The naming pattern is familiar. A product made by Kurdish people, from Kurdish land, using Kurdish knowledge, is sold under a Turkish geographical name. "Van Otlu Peyniri" tells you where the cheese is from and that it contains herbs. It does not tell you who makes it, what language the cheesemakers speak, or what they call it in their own homes. The Kurdish name is jajî. It appears on no commercial packaging.

 

Van Province is overwhelmingly Kurdish in population. The villages that produce this cheese are Kurdish villages. The women who milk the sheep, gather the herbs, process them in tandoor cauldrons, and age the cheese underground are Kurdish women. The entire chain of production is Kurdish — from the pasture to the curd to the underground cave. Yet when the cheese reaches the market, it carries only a Turkish city's name. Major Turkish dairy brands sell it nationally and internationally with no acknowledgement of its Kurdish makers.

 

The herb names themselves tell the story.

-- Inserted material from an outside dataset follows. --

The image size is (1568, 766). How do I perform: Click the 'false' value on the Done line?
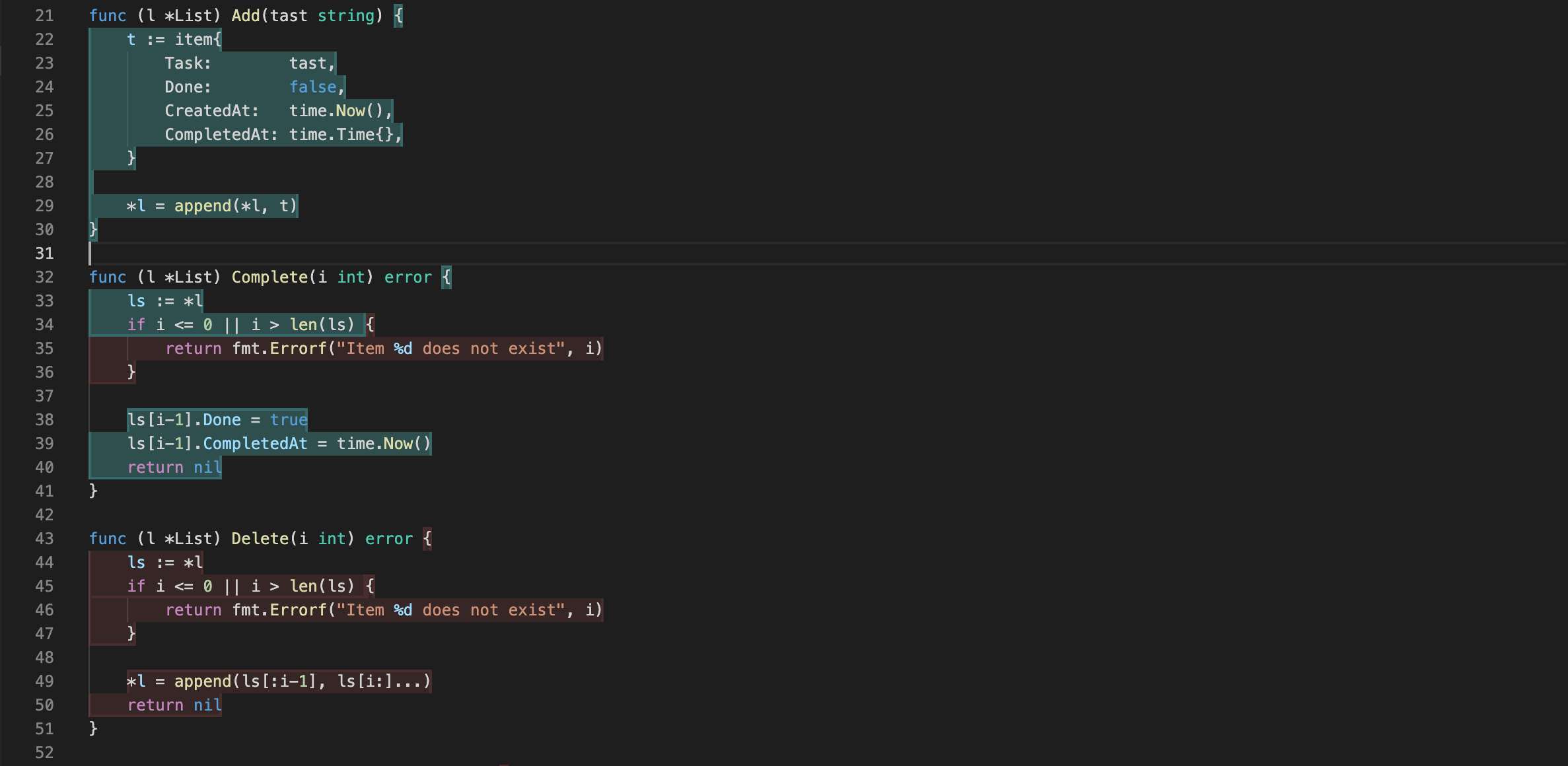point(312,87)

The herbs used in jajî are known by their Kurdish names — sirimo, sirik, mende, kenger, heliz. These are not Turkish words. They are Kurdish names for Kurdish mountain plants gathered by Kurdish women. Even when the cheese is described in Turkish food writing, the herb names often revert to Kurdish because no Turkish equivalent exists for some of them.

 

Frequently Asked Questions

 

What is jajî?

 

Jajî is the Kurdish name for herbed cheese made from raw sheep's milk mixed with 20–25 wild mountain herbs, brined and aged underground. It is produced in Kurdish villages in Van Province and sold commercially as "Van Otlu Peyniri."

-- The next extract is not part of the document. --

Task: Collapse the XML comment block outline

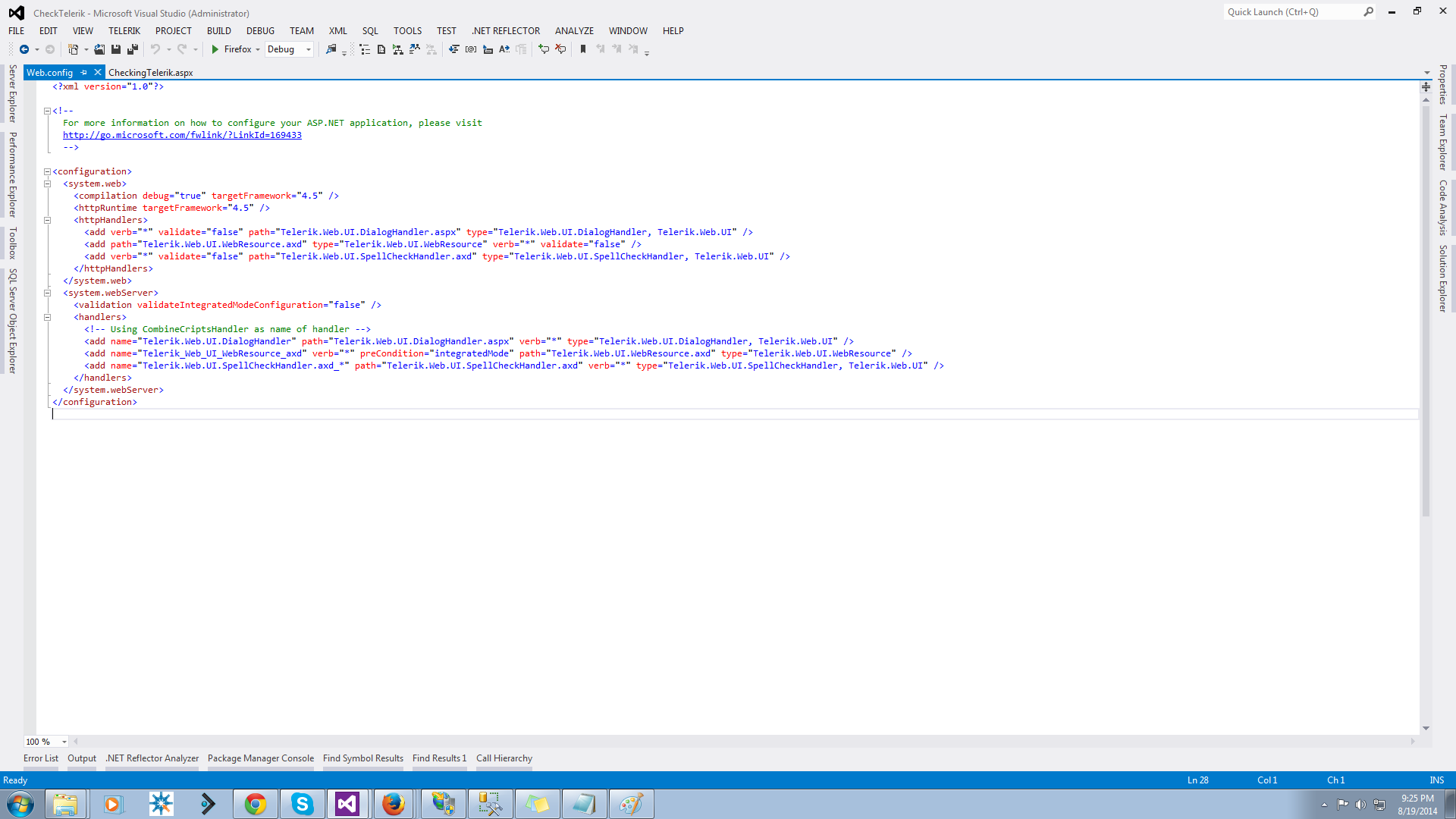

Is jajî the same as Van Otlu Peyniri?

 

Yes — same cheese, different name. Jajî is the Kurdish name used by the people who actually make the cheese. "Van Otlu Peyniri" is the Turkish commercial name. The Kurdish name does not appear on any commercial packaging.

What herbs are in jajî?

 

Between 20 and 25 wild herbs gathered from the mountains around Van, including sirimo, sirik (Silene vulgaris), mende, kenger (wild artichoke), heliz (wild celery), wild thyme, and various alliums. Many of these herbs are known only by their Kurdish names.

Where can you buy jajî?

 

Sold commercially under the name "Van Otlu Peyniri" by Turkish dairy brands in Middle Eastern grocery stores worldwide. The authentic village-made version is available in Van Province and through Kurdish producers, but labelled in Turkish.

 

Conclusion

 

Jajî is Kurdish cheese. The sheep are Kurdish sheep. The herbs are Kurdish herbs, known by Kurdish names. The women who make it speak Kurdish to each other while they work. The knowledge of which herbs to gather, when, and how to process them is Kurdish knowledge passed through Kurdish generations. The only thing that is not Kurdish is the name on the label. That is the problem this article exists to address.